• [PROMPT A] In the carob text, what does the Arab word kharrub mean?
• [PROMPT B] Pick up the carob text after its last sentence and continue it.

• [SOURCE PASSAGE]

+--

Naturally sweet, carob is a popular substitute for chocolate or cocoa powder in cakes, cookies, and candies.
The carob tree, an evergreen with large, tough, shiny leaves, grows in warm climates and can live to be 100 years old. The word “carob” comes from the Arab kharrub, meaning “pod.” Clusters of small, reddish flowers on the carob tree produce flat, brown pods. Inside the pods, a sweet and juicy pulp surrounds a row of reddish brown beans that are shiny, hard, and flat. Carob is also called “St. John’s Bread,” because, according to legend, John the Baptist subsisted on carob beans mixed with honey during his crossing of the desert.
Two distinct products are derived from the fruit of the carob tree, including carob bean gum and carob powder. Carob bean gum is made from the beans encased in the pod, and is used extensively in food manufacturing for its gelling and binding properties. Carob powder, noted for its similarity to cocoa powder, is made by drying, roasting, and grinding the carob pod after the beans have been removed. The color and flavor of carob vary according to the roasting process—the longer carob is roasted, the darker its color and the blander its flavor. Solid carob, carob chips, and carob syrup are made from carob powder.

+--

• [INFORMATION GIVEN]
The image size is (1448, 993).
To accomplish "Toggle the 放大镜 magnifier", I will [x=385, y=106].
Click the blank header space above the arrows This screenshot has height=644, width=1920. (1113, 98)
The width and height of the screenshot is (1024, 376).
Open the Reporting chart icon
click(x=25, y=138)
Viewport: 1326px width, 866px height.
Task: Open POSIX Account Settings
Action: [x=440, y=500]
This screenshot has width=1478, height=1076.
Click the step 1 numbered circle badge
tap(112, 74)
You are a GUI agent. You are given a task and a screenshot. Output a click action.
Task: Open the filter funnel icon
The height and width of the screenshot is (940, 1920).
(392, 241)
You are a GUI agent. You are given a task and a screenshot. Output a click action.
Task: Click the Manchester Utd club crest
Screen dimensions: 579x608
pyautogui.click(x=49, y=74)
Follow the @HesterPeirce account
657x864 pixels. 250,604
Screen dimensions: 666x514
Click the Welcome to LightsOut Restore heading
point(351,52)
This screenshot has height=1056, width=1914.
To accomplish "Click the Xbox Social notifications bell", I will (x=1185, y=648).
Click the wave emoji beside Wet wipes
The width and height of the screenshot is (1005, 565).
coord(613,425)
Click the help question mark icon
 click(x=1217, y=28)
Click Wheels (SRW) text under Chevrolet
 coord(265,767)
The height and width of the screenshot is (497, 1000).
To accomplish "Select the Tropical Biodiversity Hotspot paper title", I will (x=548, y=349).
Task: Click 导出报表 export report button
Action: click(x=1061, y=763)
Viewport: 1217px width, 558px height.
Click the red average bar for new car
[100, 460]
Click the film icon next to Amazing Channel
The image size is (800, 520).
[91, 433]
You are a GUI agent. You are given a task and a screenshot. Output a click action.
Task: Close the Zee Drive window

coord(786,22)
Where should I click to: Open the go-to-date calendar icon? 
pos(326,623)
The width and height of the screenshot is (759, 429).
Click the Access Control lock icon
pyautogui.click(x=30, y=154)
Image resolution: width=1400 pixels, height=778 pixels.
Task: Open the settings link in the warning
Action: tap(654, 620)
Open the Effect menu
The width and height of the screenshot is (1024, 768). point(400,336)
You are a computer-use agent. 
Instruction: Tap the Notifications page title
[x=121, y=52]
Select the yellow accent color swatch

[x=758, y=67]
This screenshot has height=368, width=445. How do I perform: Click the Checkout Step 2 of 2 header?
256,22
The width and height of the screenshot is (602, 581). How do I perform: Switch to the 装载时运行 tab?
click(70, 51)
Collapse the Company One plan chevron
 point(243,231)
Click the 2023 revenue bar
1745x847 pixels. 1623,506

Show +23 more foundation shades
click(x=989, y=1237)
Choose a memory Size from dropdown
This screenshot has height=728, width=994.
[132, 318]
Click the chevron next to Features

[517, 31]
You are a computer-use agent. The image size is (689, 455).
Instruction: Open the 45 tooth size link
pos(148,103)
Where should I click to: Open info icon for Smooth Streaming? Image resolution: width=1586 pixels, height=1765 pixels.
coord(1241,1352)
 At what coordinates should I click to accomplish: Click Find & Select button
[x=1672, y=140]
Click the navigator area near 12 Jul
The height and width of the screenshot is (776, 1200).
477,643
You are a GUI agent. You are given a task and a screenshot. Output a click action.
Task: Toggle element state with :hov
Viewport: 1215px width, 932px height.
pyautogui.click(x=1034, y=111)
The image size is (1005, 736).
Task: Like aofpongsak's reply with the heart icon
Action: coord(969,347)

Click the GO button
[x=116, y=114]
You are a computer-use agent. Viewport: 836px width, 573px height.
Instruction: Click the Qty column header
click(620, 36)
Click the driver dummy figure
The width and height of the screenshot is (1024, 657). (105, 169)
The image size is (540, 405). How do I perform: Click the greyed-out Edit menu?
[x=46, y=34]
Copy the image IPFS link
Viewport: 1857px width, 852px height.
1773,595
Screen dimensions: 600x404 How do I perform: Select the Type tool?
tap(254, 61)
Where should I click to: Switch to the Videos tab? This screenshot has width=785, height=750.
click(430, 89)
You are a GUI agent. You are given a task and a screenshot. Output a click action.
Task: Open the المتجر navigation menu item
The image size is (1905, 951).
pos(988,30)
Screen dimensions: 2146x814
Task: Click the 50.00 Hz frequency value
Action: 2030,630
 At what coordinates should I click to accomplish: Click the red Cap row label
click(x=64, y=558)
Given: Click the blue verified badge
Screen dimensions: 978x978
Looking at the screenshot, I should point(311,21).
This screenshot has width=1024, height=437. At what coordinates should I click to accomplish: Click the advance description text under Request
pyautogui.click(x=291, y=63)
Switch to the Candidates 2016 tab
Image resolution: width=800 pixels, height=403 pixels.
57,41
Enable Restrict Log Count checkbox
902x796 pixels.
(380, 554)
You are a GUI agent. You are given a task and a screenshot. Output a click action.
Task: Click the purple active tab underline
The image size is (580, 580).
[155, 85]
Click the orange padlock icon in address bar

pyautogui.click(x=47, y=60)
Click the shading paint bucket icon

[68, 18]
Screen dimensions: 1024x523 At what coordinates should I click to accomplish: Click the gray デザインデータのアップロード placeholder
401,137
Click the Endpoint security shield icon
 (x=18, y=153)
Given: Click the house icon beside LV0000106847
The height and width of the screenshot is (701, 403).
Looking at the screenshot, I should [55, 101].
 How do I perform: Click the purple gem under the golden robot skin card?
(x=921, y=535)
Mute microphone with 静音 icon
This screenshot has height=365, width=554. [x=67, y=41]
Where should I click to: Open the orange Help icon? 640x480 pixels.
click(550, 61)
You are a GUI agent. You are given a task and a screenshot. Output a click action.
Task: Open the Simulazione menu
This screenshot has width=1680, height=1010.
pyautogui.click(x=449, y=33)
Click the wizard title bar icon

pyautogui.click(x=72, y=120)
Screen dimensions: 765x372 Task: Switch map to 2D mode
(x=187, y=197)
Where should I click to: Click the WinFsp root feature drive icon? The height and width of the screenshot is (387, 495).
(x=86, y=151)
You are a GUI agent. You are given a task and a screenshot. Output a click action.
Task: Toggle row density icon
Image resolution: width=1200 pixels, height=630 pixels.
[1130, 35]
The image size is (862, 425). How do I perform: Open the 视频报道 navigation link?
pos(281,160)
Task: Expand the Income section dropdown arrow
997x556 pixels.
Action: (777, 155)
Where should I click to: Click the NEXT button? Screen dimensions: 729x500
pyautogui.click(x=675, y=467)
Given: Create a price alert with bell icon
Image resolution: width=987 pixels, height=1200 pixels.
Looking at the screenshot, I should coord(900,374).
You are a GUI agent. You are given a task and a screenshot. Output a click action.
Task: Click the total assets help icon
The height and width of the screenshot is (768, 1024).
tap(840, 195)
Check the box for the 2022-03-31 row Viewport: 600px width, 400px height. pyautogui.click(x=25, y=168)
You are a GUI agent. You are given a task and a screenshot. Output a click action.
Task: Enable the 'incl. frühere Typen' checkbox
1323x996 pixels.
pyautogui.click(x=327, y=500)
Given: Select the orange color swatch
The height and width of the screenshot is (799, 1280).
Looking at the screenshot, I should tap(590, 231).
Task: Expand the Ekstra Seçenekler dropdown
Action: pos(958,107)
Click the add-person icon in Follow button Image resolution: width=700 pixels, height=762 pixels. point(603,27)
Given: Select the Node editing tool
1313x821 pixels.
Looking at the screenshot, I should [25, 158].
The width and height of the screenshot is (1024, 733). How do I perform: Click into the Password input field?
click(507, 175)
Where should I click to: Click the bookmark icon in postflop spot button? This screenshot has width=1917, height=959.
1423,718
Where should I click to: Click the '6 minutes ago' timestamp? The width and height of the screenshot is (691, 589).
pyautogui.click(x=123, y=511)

+--

• [TASK RESPONSE A] It means "pod."

• [TASK RESPONSE B]
Buying and storing tips
Store carob powder in a cool, dry place for up to 12 months. If lumps form, sift before using.
Carob powder, carob chips, and carob syrup are available in most health food stores.
Preparation, uses, and tips
Carob is often used as a substitute for chocolate or cocoa powder in cakes, cookies, and candy. To substitute carob powder for cocoa, replace one part cocoa with one and one-half to two parts carob by weight. Keep in mind that carob is not as flavorful as chocolate, so it is best used in recipes that contain other strongly flavored ingredients. But because carob is naturally sweet, it isn’t usually necessary to add Sugar when using it in place of unsweetened cocoa powder. Carob chips are easily substituted for chocolate chips in cookie and muffin recipes, and many people enjoy hot beverages made from carob powder as a substitute for coffee.
Carob (flour), 1 cup (about 100g)
Total Fat: 0.67g
*Excellent source of: Calcium (358mg), Potassium (852mg), and Riboflavin (0.47mg)
*Foods that are an “excellent source” of a particular nutrient provide 20% or more of the Recommended Daily Value, based upon United States Department of Agriculture (USDA) guidelines. Foods that are a “good source” of a particular nutrient provide between 10 and 20% of the USDA Recommended Daily Value. Nutritional information and daily nutritional guidelines may vary in different countries. Please consult the appropriate organization in your country for specific nutritional values and the recommended daily guidelines.
Health benefits and concerns
Carob is rich in tannins that have an astringent or binding effect on the mucous membranes of the intestinal tract. A double-blind clinical trial has suggested it may be particularly useful for young children and infants with diarrhea. Some healthcare professionals recommend that 15 grams of carob powder be mixed with applesauce (for flavor) when given to children. Carob can also be used for treating adult diarrhea.